"Kitabınızı okuyunca yirmialtı yıllık bir mahpus olarak ben bile şaşırdım... Korona zamanlarında hapishaneler gerçeğini gördüm"

“Bu mekanın kendisi bile tek başına sağlığımızı bozan etken. Tedavi koşulları da mevcut mekanda mümkün olmadığı için çoklu sağlık sorunları kaçınılmaz oluyor ve hapislik uzadıkça yeni yeni illetler de boy göstermeye başlıyor.

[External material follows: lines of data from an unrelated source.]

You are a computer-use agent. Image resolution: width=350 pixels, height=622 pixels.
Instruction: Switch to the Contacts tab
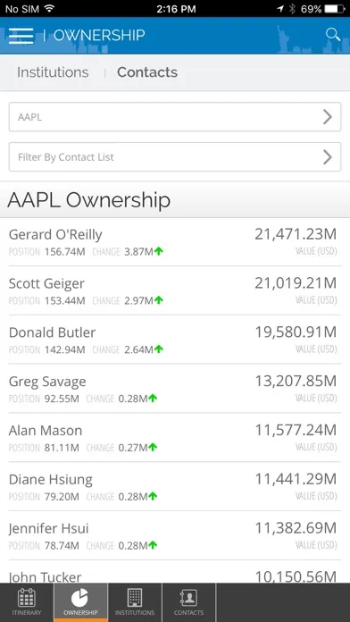tap(147, 72)

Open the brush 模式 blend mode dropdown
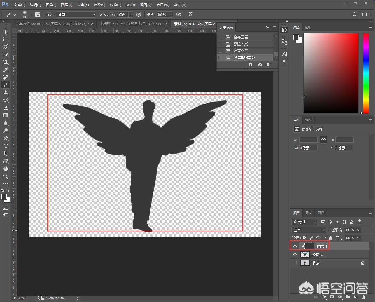click(x=76, y=15)
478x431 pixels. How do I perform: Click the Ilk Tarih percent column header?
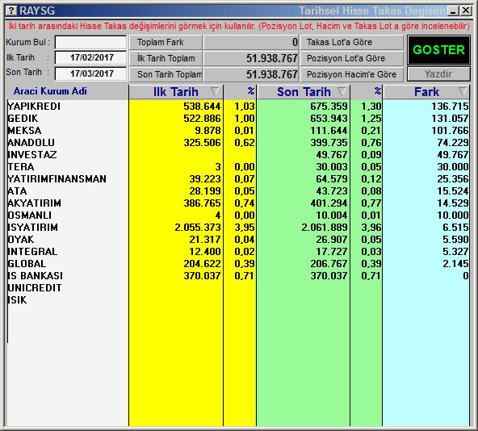[241, 92]
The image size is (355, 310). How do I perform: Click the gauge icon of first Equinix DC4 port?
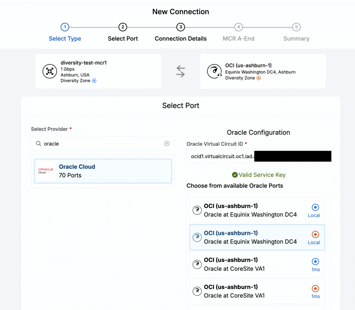197,210
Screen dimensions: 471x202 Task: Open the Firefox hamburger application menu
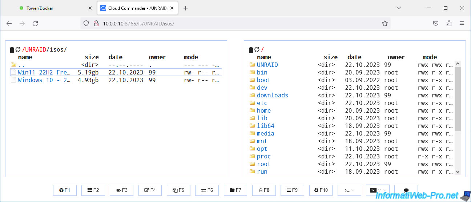[462, 23]
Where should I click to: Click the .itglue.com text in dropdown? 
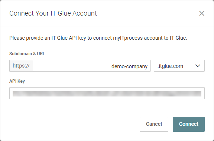(170, 66)
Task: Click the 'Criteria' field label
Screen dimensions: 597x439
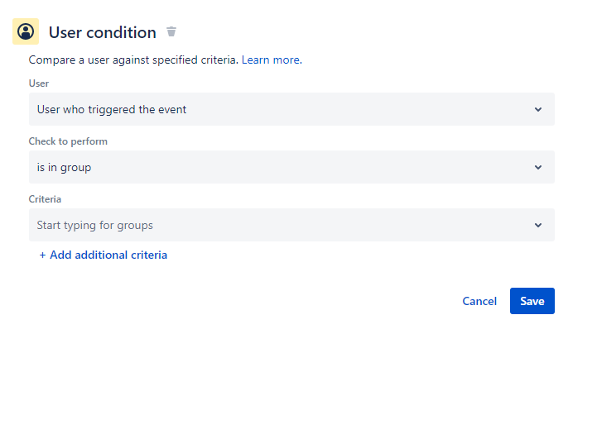Action: (45, 199)
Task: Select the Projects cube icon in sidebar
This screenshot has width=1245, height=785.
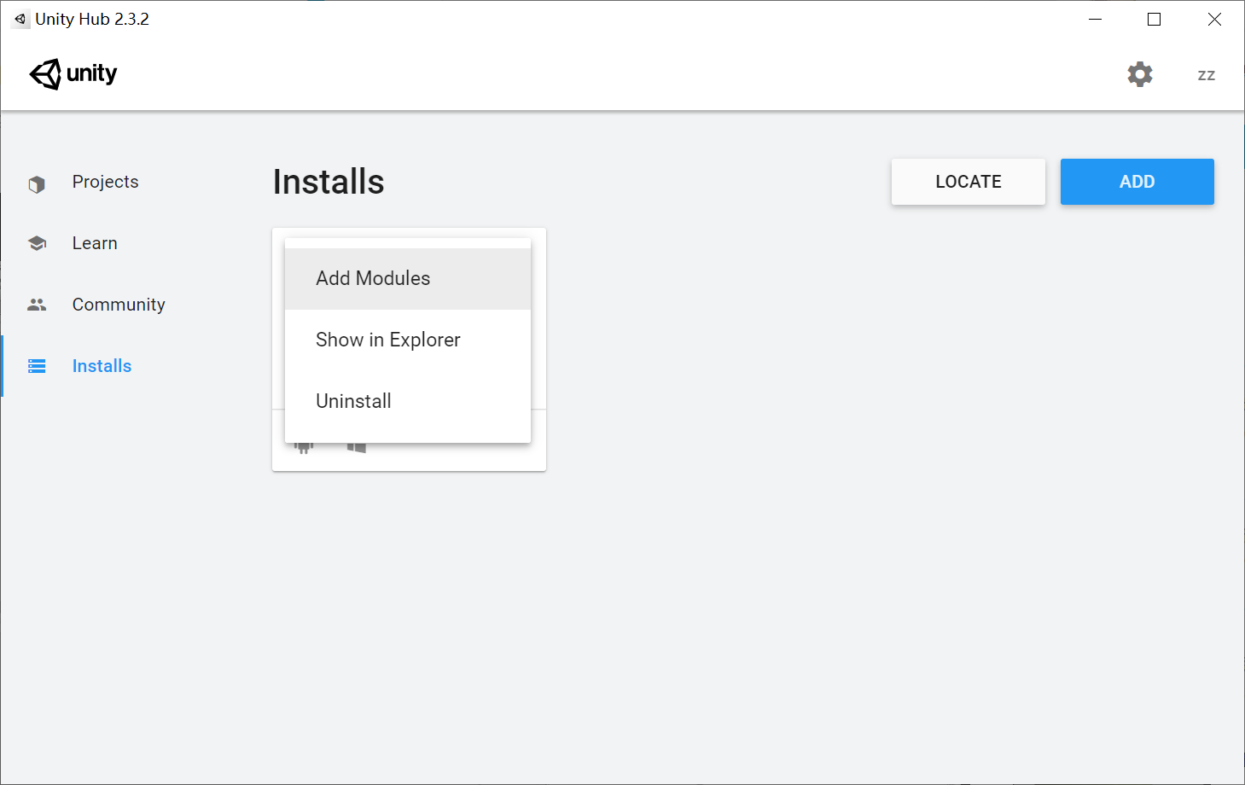Action: pyautogui.click(x=37, y=182)
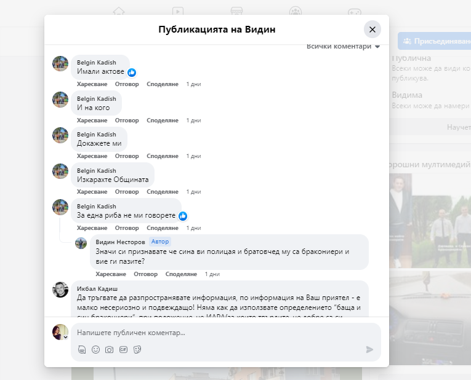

Sağlığım yönünden 2021 yılı benim için hiç iyi başlamadı. 2020’nin son günlerinde biraz ağır sayılabilecek bir sağlık sorunu yaşadım. (…)salgınla birlikte başlatılan yasakların bütün hapishanelerde eş zamanlı olarak hızla hayata geçirilmiş olduğunu ve müthiş bir uygulama birliği sağladıklarını görünce yirmialtı yıllık bir mahpus olarak ben bile şaşırdım”

 

23 Ocak 2021

Kırıkkale F

Adil Hocam Merhaba,

            Nasılsınız? Umarım salgının tekrar alevlendiği söylenen bu günlerde sağlığınıza ilişkin olumsuz durumlarla karşı karşıya kalmamışsınızdır. Son zamanlarda yakınlarımızdan, dost ve yoldaş çevrelerimizden o kadar çok ölüm haberleri almaya başladık ki, sanırım bu durum duygusal olarak bizi daha bir hassaslaştırmaya başladı ve ister istemez dışarıdaki siz canlarımızın sağlığına dair daha fazla endişe duymaya başladık. Her daim iyi olmanız dileklerimizi iletiyorum.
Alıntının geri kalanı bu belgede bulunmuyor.